● Rows on where targets appear:
## start
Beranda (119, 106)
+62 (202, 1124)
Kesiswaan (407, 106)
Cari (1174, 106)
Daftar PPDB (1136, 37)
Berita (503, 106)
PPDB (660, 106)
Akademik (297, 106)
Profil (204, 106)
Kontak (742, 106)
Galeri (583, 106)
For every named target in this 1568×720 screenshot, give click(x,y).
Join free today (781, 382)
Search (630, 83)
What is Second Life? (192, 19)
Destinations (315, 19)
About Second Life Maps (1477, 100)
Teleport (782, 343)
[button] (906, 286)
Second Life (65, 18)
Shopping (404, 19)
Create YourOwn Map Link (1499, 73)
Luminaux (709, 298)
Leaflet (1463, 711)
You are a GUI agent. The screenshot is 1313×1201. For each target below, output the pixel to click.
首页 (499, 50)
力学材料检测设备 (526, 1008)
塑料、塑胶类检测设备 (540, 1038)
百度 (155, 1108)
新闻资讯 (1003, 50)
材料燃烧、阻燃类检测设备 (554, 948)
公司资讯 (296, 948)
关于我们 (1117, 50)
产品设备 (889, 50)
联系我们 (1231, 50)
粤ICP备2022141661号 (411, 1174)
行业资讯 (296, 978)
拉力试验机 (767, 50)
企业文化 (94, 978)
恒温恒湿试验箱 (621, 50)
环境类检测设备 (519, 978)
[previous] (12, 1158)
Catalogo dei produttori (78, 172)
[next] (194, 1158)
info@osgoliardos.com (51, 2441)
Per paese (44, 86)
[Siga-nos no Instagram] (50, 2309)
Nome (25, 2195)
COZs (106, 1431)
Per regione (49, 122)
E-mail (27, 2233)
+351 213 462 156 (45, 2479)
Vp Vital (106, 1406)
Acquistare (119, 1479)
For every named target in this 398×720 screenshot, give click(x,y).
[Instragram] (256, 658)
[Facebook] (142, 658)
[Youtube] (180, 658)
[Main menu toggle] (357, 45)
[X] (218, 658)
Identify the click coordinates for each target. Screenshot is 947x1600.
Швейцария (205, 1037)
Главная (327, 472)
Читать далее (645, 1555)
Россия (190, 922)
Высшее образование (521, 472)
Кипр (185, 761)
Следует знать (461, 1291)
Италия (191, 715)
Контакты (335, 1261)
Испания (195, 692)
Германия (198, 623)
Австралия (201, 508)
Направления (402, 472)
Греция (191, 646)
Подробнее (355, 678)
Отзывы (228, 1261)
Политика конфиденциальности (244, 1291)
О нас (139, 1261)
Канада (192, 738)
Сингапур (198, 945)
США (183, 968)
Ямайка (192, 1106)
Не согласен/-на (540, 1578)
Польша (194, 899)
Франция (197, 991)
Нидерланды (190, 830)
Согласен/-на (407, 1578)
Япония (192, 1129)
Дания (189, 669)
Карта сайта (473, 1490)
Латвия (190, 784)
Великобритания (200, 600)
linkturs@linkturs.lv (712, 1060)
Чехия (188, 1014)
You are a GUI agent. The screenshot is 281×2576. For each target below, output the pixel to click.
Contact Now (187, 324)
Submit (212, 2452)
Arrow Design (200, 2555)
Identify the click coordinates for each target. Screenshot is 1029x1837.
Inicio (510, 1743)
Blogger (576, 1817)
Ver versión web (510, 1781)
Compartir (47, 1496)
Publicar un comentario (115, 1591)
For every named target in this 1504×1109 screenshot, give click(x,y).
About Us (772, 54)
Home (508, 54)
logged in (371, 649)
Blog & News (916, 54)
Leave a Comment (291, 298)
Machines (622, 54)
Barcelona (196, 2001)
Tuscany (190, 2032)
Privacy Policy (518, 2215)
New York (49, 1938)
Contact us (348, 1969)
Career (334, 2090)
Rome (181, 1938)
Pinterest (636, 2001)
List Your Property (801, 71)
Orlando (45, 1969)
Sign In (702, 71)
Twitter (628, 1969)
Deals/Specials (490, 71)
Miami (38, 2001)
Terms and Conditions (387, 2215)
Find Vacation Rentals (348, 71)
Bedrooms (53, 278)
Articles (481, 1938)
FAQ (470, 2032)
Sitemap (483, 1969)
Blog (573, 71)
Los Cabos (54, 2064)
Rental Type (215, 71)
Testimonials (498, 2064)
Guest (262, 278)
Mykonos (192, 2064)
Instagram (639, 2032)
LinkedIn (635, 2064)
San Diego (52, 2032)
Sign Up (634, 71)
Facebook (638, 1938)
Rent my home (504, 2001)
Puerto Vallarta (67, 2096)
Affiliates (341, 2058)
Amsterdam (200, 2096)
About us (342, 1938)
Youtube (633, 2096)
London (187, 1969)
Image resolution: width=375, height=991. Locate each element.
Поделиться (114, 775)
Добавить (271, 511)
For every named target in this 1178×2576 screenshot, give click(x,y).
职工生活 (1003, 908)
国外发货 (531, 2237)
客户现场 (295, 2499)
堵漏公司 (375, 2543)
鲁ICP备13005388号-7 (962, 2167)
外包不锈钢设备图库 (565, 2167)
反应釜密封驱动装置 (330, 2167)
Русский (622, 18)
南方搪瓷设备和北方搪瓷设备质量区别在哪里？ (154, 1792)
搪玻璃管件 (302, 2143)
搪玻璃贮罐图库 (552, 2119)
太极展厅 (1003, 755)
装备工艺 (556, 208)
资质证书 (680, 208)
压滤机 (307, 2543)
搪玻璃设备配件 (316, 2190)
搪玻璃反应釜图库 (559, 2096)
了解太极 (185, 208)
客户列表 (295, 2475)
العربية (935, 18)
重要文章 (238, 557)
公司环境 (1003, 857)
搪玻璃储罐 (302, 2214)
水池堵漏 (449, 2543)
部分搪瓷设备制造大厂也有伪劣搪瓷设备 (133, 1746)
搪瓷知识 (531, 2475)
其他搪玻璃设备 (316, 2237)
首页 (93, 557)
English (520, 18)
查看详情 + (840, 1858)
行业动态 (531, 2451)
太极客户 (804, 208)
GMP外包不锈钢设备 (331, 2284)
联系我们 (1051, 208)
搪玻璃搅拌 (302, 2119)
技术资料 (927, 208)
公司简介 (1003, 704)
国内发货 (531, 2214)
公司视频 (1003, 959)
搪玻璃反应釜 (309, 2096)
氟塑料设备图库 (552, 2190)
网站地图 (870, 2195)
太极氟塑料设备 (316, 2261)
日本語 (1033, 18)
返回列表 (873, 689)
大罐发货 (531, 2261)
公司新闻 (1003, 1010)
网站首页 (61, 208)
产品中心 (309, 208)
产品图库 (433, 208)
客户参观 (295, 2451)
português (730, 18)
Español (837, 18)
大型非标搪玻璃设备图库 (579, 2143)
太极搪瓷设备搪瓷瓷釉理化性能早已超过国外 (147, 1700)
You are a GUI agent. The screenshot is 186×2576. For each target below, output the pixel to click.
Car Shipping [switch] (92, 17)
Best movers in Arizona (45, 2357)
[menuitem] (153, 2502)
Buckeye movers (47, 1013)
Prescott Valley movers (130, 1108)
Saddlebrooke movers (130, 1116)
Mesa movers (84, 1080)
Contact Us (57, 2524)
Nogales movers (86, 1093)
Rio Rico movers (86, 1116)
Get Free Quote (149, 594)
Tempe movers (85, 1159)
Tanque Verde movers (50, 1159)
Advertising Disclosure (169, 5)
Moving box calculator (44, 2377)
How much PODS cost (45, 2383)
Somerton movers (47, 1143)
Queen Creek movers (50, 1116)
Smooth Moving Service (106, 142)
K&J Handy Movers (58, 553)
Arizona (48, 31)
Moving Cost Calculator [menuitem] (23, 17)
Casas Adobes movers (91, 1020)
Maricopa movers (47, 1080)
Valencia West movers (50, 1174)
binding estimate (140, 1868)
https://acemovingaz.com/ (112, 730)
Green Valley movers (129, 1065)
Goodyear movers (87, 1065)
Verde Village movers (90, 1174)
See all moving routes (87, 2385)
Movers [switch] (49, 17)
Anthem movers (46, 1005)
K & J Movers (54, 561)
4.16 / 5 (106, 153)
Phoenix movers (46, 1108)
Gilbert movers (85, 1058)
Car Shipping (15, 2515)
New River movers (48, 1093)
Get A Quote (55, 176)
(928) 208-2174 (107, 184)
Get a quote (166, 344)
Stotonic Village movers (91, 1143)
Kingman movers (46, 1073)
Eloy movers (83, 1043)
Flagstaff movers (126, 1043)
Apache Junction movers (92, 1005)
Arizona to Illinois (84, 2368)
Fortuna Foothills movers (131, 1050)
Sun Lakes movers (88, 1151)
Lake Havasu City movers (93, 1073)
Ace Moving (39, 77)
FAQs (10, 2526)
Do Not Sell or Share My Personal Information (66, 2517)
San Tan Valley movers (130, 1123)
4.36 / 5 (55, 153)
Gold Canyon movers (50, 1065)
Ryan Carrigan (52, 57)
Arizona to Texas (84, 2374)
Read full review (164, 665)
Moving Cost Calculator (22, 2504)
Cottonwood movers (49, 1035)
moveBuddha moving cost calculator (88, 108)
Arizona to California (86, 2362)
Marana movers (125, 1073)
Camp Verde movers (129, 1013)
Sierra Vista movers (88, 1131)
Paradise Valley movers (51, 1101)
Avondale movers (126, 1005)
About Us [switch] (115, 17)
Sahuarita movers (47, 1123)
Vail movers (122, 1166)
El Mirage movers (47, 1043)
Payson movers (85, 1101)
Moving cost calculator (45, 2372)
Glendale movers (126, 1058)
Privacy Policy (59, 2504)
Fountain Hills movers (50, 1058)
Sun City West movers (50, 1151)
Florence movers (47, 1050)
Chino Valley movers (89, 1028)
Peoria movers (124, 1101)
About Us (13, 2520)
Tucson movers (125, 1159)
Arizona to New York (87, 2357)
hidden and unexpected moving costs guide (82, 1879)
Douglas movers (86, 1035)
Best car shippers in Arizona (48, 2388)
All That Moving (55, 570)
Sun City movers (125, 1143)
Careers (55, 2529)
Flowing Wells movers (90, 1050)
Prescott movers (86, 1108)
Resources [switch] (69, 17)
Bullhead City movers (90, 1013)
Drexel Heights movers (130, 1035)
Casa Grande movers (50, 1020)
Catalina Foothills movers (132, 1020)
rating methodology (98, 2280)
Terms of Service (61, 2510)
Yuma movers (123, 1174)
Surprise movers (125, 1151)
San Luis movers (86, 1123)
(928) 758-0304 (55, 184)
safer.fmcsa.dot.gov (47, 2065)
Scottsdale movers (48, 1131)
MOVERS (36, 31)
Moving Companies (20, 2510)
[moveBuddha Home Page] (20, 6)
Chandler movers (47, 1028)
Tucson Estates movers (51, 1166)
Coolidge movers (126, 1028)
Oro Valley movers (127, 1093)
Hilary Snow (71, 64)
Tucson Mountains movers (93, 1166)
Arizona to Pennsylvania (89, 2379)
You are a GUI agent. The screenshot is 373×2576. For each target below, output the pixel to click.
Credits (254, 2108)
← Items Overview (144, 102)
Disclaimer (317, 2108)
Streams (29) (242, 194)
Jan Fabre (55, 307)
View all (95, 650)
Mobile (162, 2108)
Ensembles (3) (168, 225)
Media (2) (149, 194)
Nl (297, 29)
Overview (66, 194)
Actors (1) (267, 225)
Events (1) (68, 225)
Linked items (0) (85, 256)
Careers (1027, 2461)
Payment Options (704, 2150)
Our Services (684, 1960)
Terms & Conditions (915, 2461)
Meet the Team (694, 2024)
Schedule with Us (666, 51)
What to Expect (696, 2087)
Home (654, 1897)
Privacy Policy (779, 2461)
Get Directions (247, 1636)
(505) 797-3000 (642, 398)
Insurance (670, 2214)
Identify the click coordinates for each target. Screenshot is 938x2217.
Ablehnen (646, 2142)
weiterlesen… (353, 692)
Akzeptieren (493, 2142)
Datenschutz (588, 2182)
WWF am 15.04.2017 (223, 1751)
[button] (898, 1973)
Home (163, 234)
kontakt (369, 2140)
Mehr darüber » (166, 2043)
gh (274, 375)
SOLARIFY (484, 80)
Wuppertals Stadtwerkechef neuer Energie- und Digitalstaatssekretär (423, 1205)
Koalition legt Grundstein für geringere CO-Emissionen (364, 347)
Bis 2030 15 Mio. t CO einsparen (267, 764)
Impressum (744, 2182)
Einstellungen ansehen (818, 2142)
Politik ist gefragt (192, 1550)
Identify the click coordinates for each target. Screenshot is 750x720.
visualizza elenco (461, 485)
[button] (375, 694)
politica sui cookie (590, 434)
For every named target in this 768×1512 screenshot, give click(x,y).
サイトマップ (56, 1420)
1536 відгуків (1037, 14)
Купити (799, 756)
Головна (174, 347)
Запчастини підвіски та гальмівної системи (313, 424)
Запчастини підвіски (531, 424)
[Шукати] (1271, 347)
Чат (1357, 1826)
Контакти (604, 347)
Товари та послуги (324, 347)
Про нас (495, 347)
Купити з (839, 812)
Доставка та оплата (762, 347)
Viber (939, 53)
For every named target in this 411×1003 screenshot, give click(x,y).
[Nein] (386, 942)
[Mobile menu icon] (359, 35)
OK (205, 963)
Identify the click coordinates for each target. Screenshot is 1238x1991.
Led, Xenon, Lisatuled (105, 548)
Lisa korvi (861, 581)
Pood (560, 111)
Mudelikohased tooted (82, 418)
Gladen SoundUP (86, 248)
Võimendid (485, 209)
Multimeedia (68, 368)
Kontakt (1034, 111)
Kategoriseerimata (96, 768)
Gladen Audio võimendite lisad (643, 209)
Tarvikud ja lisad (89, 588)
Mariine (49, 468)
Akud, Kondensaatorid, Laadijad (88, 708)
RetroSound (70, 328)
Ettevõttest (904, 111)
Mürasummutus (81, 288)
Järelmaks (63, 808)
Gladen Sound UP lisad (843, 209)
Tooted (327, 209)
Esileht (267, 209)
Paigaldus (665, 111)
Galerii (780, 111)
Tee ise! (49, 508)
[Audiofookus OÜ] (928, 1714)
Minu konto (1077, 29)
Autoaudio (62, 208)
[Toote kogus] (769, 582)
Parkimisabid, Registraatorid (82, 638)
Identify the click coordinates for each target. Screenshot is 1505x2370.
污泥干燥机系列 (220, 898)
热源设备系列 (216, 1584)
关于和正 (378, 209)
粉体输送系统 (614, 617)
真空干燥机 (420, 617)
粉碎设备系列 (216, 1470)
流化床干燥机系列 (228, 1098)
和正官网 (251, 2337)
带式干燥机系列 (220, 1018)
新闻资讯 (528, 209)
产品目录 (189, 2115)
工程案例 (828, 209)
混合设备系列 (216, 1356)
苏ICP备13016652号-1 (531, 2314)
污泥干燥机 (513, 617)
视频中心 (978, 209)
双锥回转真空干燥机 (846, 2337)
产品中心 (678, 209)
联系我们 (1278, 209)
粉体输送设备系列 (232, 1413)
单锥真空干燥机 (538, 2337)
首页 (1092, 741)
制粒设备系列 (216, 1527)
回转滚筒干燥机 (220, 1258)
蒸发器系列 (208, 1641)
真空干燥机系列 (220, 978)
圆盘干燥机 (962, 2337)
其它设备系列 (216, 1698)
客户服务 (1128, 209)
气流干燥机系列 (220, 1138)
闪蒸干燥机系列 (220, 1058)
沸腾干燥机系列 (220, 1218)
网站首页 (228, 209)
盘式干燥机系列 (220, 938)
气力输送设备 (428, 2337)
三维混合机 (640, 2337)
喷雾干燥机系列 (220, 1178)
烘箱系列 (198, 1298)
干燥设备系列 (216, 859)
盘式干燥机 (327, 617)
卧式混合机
## end
● Work required:
Render the lines from the start of the data through the line containing "Galeri (583, 106)" as a JSON list of strings, with one string per line and blank lines omitted.

● Completed task:
[
  "Beranda (119, 106)",
  "+62 (202, 1124)",
  "Kesiswaan (407, 106)",
  "Cari (1174, 106)",
  "Daftar PPDB (1136, 37)",
  "Berita (503, 106)",
  "PPDB (660, 106)",
  "Akademik (297, 106)",
  "Profil (204, 106)",
  "Kontak (742, 106)",
  "Galeri (583, 106)"
]